No texto, Feldmann sutilmente acusa o ex-vizinho de usar questões socioambientais como moeda de troca no Congresso para garantir votos da numerosa bancada ruralista para as reformas. Ataca a proposta de Mauro Pereira, “escrita nos subterrâneos da Casa Civil por funcionários de terceiro escalão”, e questiona o fato de que Temer, professor de Direito constitucional, deixaria como legado uma lei de licenciamento contaminada “por evidentes inconstitucionalidades” e que seria judicializada tão logo fosse aprovada.
Pela batida de martelo do presidente, a versão que será encaminhada a plenário será o texto do Ministério do Meio Ambiente datado de 4 de abril.
Essa versão ainda é criticada por ambientalistas. Além de isentar o agronegócio de necessidade de licença, ela reduz o papel da Funai no licenciamento, dando prazos curtos ao órgão indigenista para analisar os processos e determinando que a ausência de manifestação deste não obstará o andamento dos empreendimentos. “Ainda corre o risco de judicializar com essa questão da Funai”, disse Feldmann ao OC.

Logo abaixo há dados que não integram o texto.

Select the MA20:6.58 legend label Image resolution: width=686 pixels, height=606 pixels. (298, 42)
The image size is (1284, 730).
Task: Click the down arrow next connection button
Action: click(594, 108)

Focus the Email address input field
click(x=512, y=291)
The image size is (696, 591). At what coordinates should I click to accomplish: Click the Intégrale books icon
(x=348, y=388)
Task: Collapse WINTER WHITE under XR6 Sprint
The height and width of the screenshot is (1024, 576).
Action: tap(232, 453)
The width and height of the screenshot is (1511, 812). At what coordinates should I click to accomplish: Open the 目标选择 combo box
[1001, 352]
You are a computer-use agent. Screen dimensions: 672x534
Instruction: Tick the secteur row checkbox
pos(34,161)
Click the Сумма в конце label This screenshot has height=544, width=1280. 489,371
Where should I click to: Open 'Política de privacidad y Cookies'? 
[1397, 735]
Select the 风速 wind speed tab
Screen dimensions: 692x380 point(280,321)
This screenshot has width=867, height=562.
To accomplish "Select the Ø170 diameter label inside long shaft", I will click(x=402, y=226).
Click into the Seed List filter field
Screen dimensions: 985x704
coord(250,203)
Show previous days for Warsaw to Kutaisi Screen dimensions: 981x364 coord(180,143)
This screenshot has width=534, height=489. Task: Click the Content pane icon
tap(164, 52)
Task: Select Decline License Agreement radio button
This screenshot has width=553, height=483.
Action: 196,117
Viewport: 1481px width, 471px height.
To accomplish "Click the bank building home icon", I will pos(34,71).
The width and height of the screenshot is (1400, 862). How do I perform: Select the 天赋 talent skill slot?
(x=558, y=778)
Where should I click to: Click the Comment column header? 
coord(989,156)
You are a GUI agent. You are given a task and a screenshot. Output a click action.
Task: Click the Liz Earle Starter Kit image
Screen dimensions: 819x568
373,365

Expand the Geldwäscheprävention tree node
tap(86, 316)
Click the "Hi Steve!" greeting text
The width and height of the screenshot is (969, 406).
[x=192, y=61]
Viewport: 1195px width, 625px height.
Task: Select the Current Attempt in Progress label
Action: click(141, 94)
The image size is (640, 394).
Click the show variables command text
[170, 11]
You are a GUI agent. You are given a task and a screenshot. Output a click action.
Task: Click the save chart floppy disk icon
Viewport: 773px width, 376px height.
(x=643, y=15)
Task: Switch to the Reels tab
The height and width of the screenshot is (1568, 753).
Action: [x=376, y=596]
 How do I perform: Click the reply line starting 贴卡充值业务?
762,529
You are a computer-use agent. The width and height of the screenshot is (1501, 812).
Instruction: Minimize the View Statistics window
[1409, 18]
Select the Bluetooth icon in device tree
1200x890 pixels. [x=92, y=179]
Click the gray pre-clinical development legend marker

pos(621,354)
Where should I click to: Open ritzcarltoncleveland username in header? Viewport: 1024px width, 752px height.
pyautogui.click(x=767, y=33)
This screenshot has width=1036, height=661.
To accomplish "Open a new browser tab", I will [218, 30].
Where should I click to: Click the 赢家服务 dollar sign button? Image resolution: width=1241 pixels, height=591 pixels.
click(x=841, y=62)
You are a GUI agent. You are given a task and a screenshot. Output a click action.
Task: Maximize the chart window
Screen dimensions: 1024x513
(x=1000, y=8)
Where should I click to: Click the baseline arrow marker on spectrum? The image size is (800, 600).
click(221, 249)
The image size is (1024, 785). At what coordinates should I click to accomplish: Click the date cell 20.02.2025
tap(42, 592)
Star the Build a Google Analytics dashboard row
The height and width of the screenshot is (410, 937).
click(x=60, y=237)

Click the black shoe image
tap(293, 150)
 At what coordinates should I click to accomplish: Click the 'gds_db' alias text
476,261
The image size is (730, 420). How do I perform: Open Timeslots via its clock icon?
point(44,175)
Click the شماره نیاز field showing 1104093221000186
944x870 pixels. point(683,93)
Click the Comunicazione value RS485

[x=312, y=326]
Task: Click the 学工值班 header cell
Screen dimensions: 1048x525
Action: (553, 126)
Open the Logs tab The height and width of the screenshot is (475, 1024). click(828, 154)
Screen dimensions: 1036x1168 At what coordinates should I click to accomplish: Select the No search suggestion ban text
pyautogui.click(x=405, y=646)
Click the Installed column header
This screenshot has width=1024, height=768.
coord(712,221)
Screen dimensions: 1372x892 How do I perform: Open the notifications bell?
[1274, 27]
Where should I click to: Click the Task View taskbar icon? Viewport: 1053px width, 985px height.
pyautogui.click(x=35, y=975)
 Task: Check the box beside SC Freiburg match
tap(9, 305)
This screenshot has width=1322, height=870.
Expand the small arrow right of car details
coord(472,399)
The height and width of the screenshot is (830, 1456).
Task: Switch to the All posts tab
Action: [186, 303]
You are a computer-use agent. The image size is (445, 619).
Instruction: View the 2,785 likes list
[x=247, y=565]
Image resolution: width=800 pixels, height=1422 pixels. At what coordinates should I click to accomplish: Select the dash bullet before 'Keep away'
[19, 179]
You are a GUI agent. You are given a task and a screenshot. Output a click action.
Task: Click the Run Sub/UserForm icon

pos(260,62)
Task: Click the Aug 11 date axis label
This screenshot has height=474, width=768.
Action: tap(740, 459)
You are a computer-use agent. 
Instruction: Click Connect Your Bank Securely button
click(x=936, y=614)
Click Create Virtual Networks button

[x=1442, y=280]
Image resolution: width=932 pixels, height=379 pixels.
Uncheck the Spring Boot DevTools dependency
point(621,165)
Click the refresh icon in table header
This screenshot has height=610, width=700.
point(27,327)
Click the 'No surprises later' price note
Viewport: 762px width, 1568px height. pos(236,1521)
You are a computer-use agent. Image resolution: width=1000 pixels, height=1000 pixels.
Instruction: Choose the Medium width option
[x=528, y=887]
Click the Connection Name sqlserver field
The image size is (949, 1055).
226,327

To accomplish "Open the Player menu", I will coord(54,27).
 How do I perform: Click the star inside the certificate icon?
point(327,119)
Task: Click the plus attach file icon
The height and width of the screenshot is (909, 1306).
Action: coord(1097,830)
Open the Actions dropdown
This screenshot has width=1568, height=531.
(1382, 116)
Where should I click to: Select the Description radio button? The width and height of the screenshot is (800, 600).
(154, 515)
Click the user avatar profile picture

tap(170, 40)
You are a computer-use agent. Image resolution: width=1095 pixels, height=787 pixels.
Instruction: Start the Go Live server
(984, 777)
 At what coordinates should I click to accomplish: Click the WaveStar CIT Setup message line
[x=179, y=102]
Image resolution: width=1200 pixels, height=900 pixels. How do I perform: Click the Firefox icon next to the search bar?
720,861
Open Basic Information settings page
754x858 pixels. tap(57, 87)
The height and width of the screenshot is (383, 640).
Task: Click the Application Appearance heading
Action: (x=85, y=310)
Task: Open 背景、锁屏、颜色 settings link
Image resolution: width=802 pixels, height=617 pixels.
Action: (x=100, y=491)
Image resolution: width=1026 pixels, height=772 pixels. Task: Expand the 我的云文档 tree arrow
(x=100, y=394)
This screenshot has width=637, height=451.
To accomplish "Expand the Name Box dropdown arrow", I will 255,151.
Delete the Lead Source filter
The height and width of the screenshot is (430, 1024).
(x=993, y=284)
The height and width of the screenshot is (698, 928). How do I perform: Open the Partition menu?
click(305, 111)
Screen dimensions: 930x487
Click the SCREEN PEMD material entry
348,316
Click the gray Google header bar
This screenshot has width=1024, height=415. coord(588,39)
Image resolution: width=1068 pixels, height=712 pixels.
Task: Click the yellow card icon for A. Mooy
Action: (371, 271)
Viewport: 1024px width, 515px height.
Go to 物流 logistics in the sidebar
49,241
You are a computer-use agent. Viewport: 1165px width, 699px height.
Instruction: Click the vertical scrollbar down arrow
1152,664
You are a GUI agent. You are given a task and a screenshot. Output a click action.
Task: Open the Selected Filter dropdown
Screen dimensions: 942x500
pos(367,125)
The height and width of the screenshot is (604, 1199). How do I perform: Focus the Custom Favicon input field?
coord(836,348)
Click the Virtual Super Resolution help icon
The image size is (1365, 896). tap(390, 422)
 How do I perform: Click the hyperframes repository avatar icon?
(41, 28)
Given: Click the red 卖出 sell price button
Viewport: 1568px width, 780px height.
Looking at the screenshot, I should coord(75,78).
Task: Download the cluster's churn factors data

De qualquer forma, concorda o advogado, trata-se de um avanço significativo em relação ao cenário que se armava na Câmara de desmonte do licenciamento.
O acordo feito no Planalto, porém, ainda dá aos ruralistas dois trunfos significativos.
Eles apresentarão dois destaques ao texto do MMA, derivados do projeto de Mauro Pereira. Um deles retira do Instituto Chico Mendes e outros órgãos gestores de unidades de conservação a prerrogativa de vetar obras que danifiquem áreas protegidas. Este dispositivo mutila a Lei do Sistema Nacional de Unidades de Conservação, e pode ter impactos permanentes sobre a proteção da biodiversidade – que, no governo Temer, encontra-se sob fogo cerrado.
O outro destaque, ainda mais problemático, fere a própria essência da lei de licenciamento: ele retira o critério locacional para as obras.
O projeto do MMA utiliza a geografia como parâmetro para definir o rigor da licença. Assim, um posto de gasolina na cidade de São Paulo teria licenciamento simplificado, enquanto uma estrada na Amazônia passaria por um processo rigoroso, com estudo de impacto ambiental.
O que os ruralistas proporão é que a definição do rigor fique com Estados e municípios. Pereira voltou a insistir nesse ponto hoje, antes da reunião no Planalto. “Os Estados e os municípios são onde as coisas acontecem. O Estado que estiver adequado vai ter autonomia. O município que estiver adequado vai ter autonomia.”